校長と教員で価値の共有を 第68回全連小総会

全国の小学校長に向けて語りかける大橋会長
全国の小学校長に向けて語りかける大橋会長

全連小は5月25日、都内で「第68回総会・研修会」を開いた。会長を務める東京都渋谷区立加計塚小学校の大橋明校長があいさつを行い、出席した馳浩文科相から祝辞があった。大橋会長は「校長と教員とで教育課程の価値を共有していく必要がある」と語った。

同会長は「社会に開かれた教育課程」やアクティブ・ラーニング、カリキュラム・マネジメントに触れ、「これらのキーワードを表面的に理解するのではなく、これらが出てきた背景や目指すところなど、言葉に込められている全体像をつかむ必要がある」とし、「校長として明確な目標を示し、教員を引っ張っていくだけではなく、それを行う価値を教員に知らせて共有していく必要がある」と述べた。

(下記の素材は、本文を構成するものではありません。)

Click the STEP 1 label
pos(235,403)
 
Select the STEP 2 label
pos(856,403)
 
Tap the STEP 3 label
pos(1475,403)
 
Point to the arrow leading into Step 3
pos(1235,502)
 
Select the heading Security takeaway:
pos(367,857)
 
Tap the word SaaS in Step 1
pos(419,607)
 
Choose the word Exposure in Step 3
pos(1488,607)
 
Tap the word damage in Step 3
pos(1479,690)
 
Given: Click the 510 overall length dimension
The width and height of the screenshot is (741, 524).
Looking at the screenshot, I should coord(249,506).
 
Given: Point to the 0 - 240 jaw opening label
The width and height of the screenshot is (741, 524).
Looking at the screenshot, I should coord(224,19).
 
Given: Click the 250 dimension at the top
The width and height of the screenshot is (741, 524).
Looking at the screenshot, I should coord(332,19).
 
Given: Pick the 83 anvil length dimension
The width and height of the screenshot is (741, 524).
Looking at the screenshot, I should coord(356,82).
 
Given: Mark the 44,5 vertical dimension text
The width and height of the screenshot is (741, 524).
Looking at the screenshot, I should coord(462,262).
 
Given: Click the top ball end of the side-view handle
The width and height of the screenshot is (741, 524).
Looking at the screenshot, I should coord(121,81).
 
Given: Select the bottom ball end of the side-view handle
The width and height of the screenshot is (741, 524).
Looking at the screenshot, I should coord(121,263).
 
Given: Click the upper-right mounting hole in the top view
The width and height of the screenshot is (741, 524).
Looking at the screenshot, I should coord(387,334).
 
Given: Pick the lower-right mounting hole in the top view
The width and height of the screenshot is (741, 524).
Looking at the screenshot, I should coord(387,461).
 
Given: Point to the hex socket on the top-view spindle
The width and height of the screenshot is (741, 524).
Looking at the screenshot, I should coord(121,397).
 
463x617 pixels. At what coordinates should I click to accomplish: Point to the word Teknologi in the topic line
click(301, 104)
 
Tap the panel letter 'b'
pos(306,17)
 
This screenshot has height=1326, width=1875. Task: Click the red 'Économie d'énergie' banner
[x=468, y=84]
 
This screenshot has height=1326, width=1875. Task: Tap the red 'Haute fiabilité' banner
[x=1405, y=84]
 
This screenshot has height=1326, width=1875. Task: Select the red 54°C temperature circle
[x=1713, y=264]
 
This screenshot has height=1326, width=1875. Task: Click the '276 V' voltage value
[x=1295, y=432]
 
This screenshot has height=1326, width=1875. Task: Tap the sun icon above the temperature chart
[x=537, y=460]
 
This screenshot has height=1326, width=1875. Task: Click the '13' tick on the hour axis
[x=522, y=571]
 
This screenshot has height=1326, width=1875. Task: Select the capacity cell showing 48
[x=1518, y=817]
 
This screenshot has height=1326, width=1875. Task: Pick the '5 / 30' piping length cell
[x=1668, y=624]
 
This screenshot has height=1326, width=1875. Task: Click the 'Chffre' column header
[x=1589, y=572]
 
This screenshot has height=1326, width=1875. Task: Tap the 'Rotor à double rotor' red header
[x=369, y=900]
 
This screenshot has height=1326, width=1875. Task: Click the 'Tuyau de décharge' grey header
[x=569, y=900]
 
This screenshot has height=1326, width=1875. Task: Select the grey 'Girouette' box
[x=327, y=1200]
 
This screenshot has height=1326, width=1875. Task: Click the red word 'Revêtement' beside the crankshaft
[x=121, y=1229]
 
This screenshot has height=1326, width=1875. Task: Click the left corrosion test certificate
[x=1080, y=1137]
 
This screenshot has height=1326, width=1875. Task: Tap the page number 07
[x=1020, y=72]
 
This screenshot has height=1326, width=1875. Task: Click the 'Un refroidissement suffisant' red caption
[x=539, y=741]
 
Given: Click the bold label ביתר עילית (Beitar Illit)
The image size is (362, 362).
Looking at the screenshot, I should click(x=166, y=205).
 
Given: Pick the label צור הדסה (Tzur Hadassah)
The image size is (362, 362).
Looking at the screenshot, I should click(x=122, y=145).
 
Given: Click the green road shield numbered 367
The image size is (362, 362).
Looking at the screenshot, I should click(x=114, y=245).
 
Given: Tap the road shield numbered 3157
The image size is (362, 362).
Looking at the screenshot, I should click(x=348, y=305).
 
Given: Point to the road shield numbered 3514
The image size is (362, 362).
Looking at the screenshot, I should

またサッカー日本代表フォワードの岡崎慎司選手が所属するイングランド・プレミアリーグのレスター・シティが5月に優勝した話題にもふれた。チームを率いるクラウディオ・ラニエリ監督は、試合の勝敗にかかわらず、選手一人ひとりに声をかけ、それによって選手が監督の思いを理解し、仲間のために全力でプレーしていったと語った。

こうした姿に関連させながら、「教員と価値の共有を行うには、校長が学習指導要領改訂の情報を積極的に集め、なぜ変わるのか、何を目指すのかを教職員に伝えていく必要がある」と強調した。

馳文科相は、「脱ゆとり宣言」と一般報道された内容に言及し、「学習指導要領の学習内容は削減しない。『ゆとり教育』か『詰め込み教育』かの二項対立的な議論には戻らない」と語った。また「秋の臨時国会で、義務教育段階における教職員の資質向上も土日スクールもチーム学校も、法に基づいて体制を整え、環境整備をして進めていく」との姿勢を示し、「決意を持って取り組んでいきたい」とした。

総会で掲げられた活動方針は、▽学校経営の充実▽研究活動の充実▽「生きる力」の育成を目指す教育課程の編成・実施・評価・改善▽教職員の資質能力の向上▽教職員定数や処遇改善――の5つ。

大橋会長は就任2年目。全連小の会員は現在1万9826人。これまで、小学校教育の充実・発展のために、教育と実践を重ねるとともに、教育条件の整備に努めてきた。